* _Short problem_:
Answer the following questions from the text on momentum methods:
(a) What does mini-batch gradient descent add to the direction toward the minimum, and why?
(b) What do momentum methods use to smooth the steps toward the minimum?
(c) Which formula do momentum methods affect, and which computations are named as remaining the same?

* _Source extract_:
:::

Since mini-batch gradient descent learns from smaller number of examples on each step, it adds noise to the direction towards the minimum (oscillations). Cost function is often very sensitive in the direction of some parameters and not sensitive in the direction of other parameters. Instead of having a learning rate for each parameter, momentum methods solve this issue by using exponential weighted average (moving average) of the past gradients to smooth the steps towards the minimum. Doing so will affect the learning rate by decaying it more as we get closer to the minimum region based on the past gradients. Therefore, momentum methods only affects the update formula (3) and all other implementations such as forward propagation and back-propagation would still be computed the same.

:::

* _Listed records_:

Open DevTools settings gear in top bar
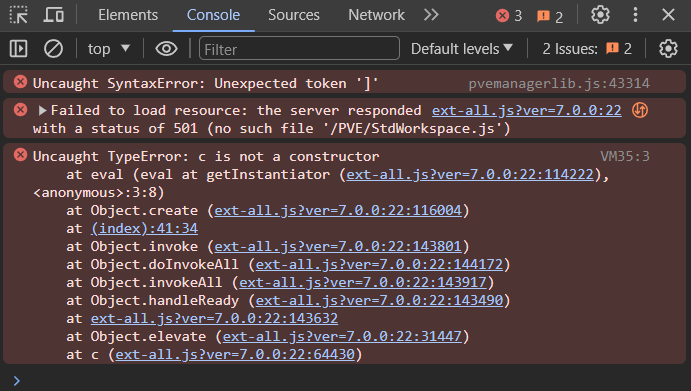(600, 15)
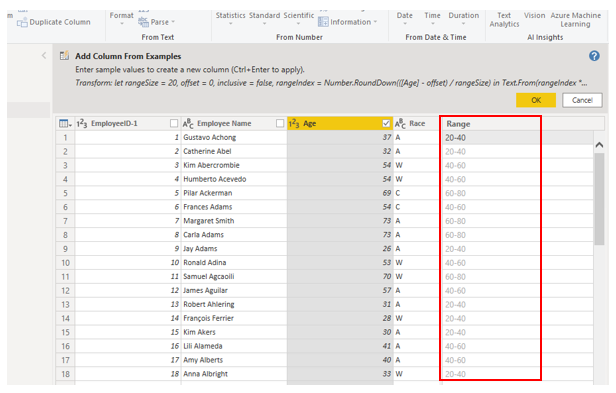The width and height of the screenshot is (616, 393).
Task: Click the blue help question mark icon
Action: click(x=594, y=56)
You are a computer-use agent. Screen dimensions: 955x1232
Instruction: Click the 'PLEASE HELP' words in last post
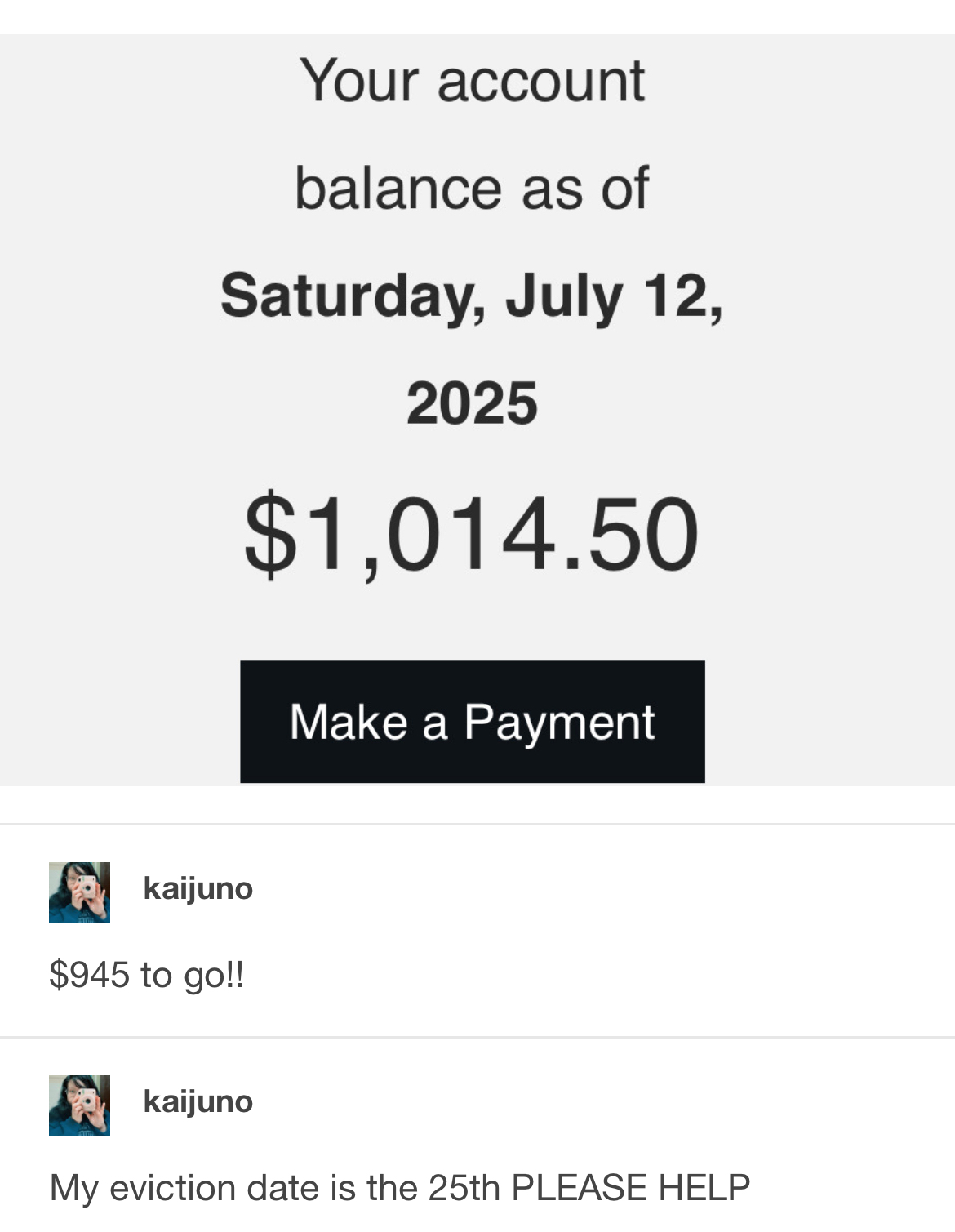pos(630,1188)
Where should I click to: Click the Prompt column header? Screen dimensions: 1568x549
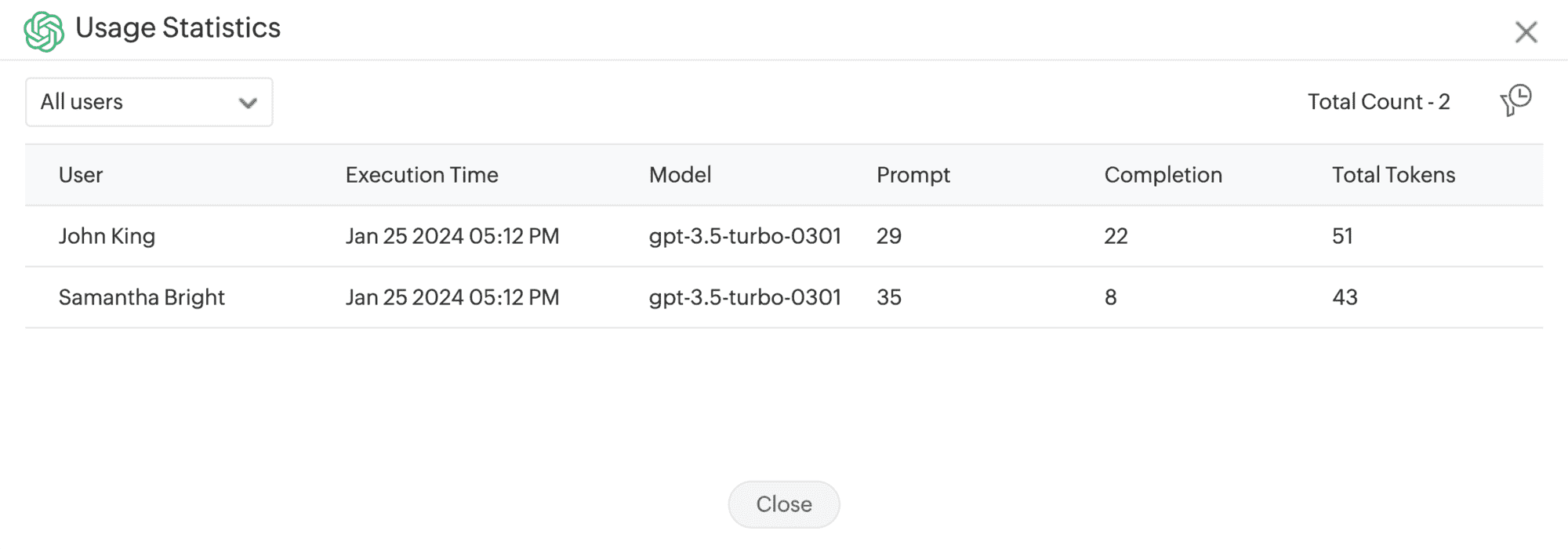coord(913,175)
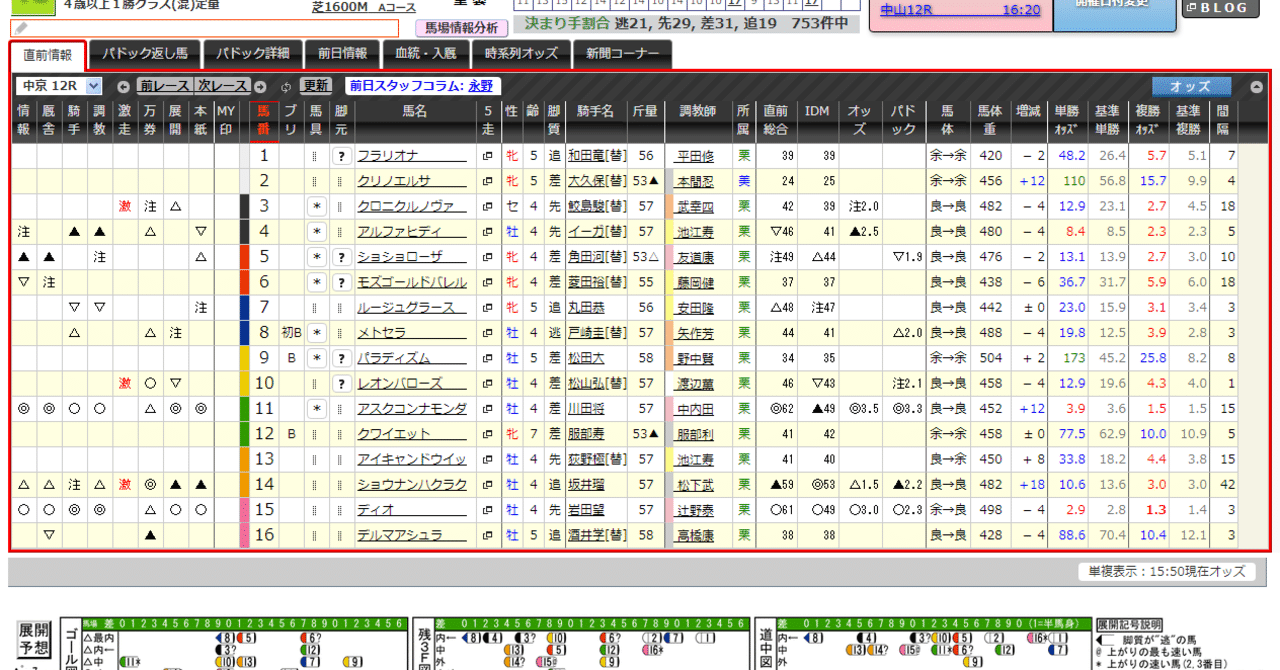Click the external-link icon on the BLOG button
1280x670 pixels.
1190,8
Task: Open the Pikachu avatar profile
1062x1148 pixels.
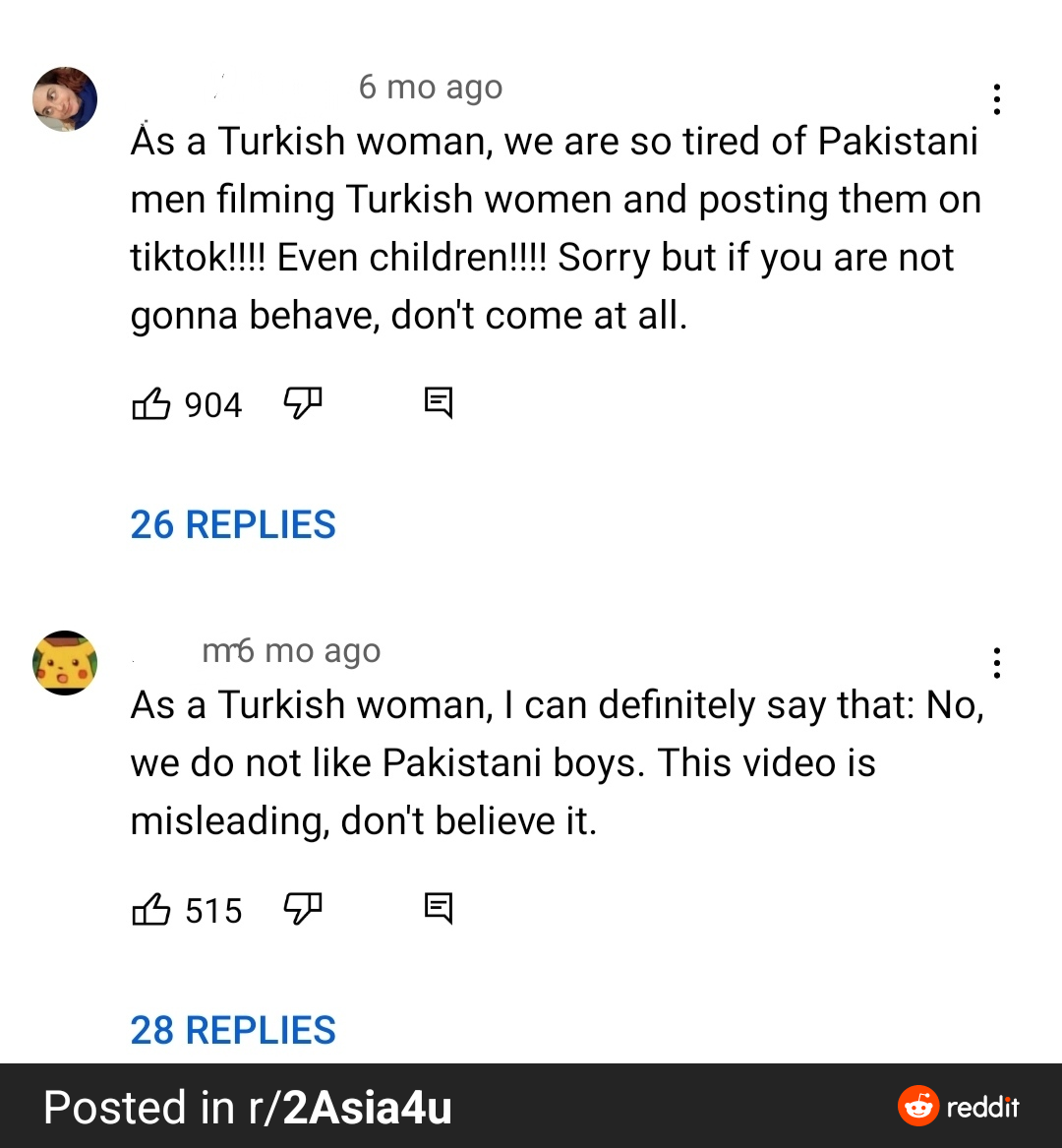Action: (65, 663)
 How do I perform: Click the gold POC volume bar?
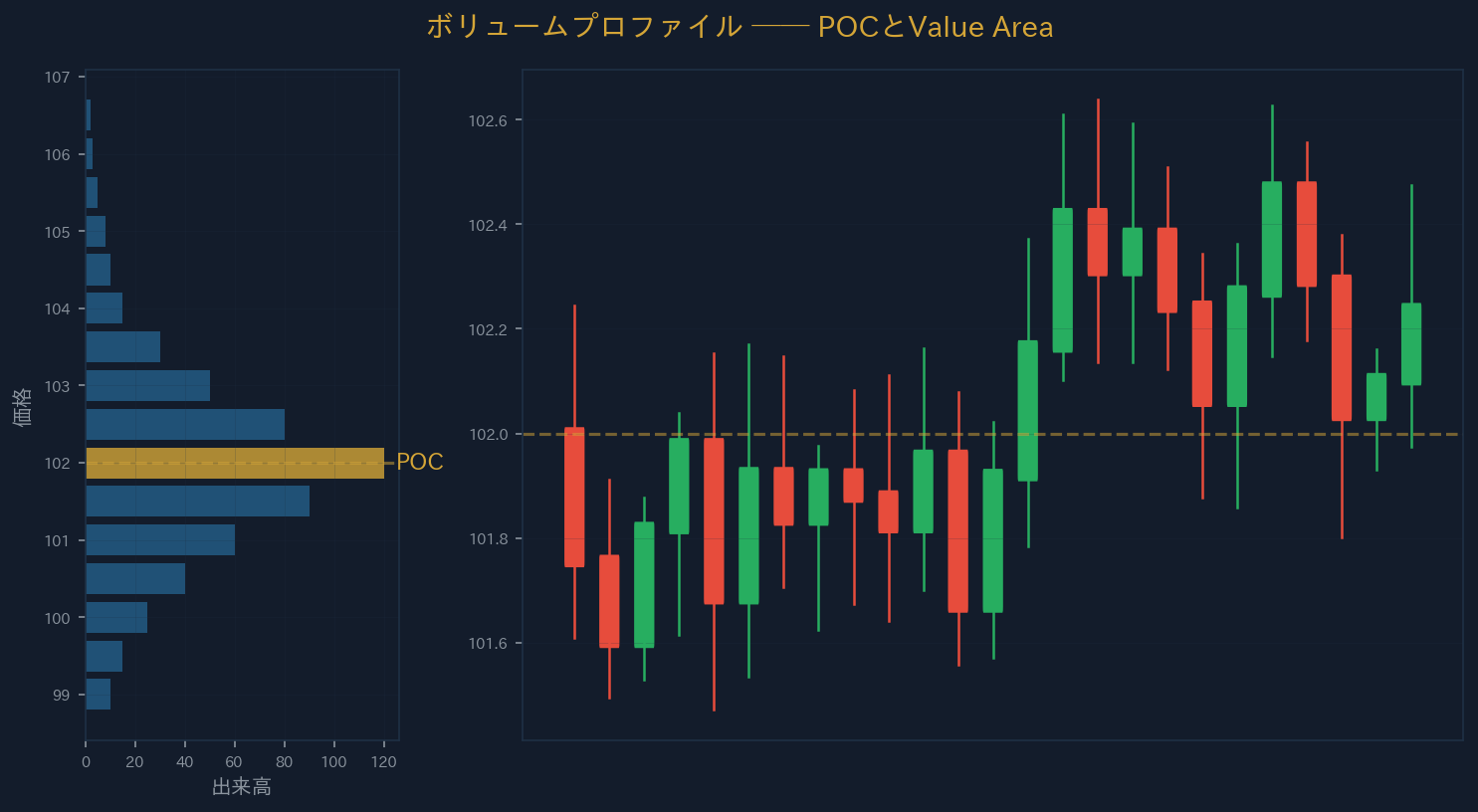pyautogui.click(x=235, y=463)
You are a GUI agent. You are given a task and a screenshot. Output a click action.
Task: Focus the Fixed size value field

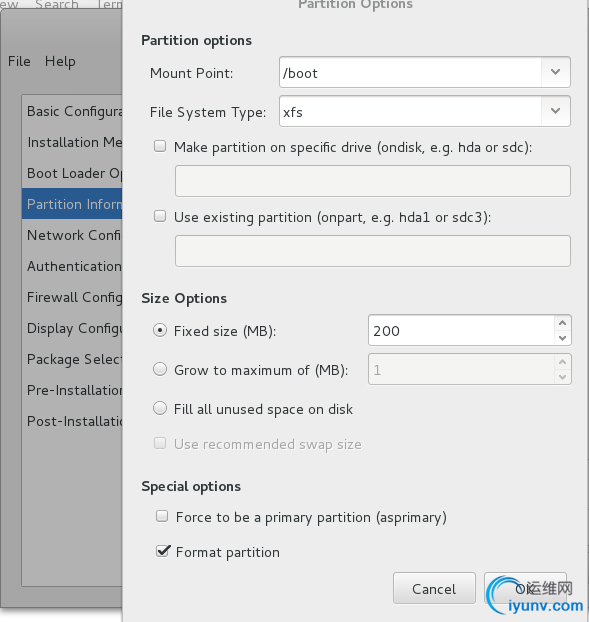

:::

* _Solution for this problem_:
(a) It adds noise (oscillations), because it learns from a smaller number of examples on each step.
(b) They use an exponential weighted average (moving average) of the past gradients.
(c) They affect only update formula (3). Forward propagation and back-propagation are computed the same.